The following is hot off the press...or CNN News...via the Why Evolution is True blog site:
This is a proposed amendment to the State Constitution of Mississipi coming to the popular vote on November 8th.
Be it enacted by the People of the State of Mississippi: As used in Article 3 of the State Constitution, the term Person or Persons shall include every human being from the moment of fertilization, cloning or the functional equivalent thereof.
CNN comment:
Voters in Mississippi will be given a chance to decide whether life begins at conception, a controversial abortion-related ballot initiative that the state’s highest court has refused to block. The Mississippi Supreme Court late Thursday allowed Measure 26, also known as the Personhood Amendment, to appear on the state ballot November 8. The decision was a rejection of a lawsuit filed by the ACLU and abortion-rights groups. The 7-2 ruling said those groups had not met the legal burden required to restrict the right of citizens to amend the state constitution. . .Anti-abortion forces hope the amendment, if passed, would ultimately be appealed to the U.S. Supreme Court, providing another opportunity for the justices to overturn the landmark Roe v. Wade decision legalizing abortion.
Now what really strikes me about this is that popular sentiment is assumed here to be capable of defining life. The religious right cannot, even in the US, use a religious definition...so they appeal to the other Vox Dei, that is, Vox Populi.
Now, while there is nothing new necessarily in the argument itself -
(indeed there are striking legal and political paralells with the Scopes Monkey Trial in Tennessee in 1925 that I'll be exploring in my event on Sept 30th in Traverse Two...)
- I do think that this piece of legal flim flam from the Bible Belt does represent something new in it's underlying logic...or rather its dismissal of logic as "Just Another Opinion" you might or might not like.
The Enlightenment Project...or Age of Reason if you prefer, post Francis Bacon, was an attempt to transfer the truth defining authority of the Church to notions of "Evidence", "Science"...
But the underlying assumption here is that any attempt at an evidence based assessment of when a zygote becomes an embryo becomes a person...has lost any "objective" credence.
Reproductive politics, evidence based science, is now an episode of the X Factor.
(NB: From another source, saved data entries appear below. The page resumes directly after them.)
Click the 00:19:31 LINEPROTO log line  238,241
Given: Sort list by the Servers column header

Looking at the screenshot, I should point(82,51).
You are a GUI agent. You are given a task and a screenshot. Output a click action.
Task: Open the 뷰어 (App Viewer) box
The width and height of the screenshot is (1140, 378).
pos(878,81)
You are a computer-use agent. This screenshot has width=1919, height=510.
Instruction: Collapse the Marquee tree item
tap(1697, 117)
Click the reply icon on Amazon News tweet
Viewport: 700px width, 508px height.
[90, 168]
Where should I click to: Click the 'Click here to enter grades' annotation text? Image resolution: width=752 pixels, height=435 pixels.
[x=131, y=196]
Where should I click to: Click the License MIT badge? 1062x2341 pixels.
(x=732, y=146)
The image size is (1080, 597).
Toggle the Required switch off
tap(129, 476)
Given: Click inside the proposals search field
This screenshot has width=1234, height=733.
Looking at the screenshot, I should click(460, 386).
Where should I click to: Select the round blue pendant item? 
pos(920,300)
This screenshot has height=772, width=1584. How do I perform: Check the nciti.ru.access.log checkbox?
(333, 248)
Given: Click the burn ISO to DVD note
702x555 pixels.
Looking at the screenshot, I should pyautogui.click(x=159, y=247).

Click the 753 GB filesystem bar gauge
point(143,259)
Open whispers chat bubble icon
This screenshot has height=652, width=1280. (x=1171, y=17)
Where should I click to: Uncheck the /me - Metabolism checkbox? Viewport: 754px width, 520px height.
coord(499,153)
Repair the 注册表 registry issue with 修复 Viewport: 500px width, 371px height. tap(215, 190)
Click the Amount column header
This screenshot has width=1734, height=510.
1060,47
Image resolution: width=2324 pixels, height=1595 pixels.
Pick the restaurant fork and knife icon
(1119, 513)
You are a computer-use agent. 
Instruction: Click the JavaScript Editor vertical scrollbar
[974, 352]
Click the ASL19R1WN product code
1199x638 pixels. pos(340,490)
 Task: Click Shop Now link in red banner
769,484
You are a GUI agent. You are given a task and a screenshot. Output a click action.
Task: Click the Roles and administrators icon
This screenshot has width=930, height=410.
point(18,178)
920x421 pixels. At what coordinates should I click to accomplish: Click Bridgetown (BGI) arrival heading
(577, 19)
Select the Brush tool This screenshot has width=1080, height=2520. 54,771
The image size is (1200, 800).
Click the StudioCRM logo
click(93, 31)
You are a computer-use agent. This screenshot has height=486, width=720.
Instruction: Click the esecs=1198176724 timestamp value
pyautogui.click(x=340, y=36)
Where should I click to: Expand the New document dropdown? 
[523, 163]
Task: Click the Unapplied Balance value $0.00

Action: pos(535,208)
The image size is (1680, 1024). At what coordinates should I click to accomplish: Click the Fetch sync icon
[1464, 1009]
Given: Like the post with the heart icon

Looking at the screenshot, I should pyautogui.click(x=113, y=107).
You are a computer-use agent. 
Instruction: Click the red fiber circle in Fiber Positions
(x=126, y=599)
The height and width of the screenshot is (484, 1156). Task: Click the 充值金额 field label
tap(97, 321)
In entertainment, economics, politics, and now religion and science, preference beats analysis, sentiment trumps evidence, sensation clobbers argument and voyeurism is better than story telling all over your TV.
Reality is whatever we want to watch on TV. If we like it, then it's true. Never mind that this law, were it to be tested, would define a miscarriage as manslaughter.
(Yes folks...that's in the wind too...there's quite seperate legislation coming up in Georgia right now that talks about "pre-natal murder" and puts the burden on the mother to prove that there was "no human involvement whatsoever in the causation" of their miscarriage.)
http://motherjones.com/blue-marble/2011/02/miscarriage-death-penalty-georgia
Knowledge and expertise are irrelevant snobbery...the market knows best. And whatever we choose as the truth is the truth...and so you're going to jail, and then to hell... if you lose a baby.
Maybe this isn't Georgia or Tennessee, but I think the same rot is eating at the heart of everything we might value across all of our public life. Does anyone else think we're in trouble? Or am I just whistling in the wind?
Come to the Traverse Bar at 4pm on Thursday 22nd and tell me about it.
Peter Arnott is Resident Playwright at the ESRC Genomics Forum April 2011 - April 2012. Appointed in partnership with the Traverse Theatre Edinburgh, Peter will be hosting a number of public engagements as he explores ideas and seeks inspiration for a genomics related play.
The good people of Tennessee, I'm happy tro say, voted the amendment down. There is more sanity in the world than we are led to expect.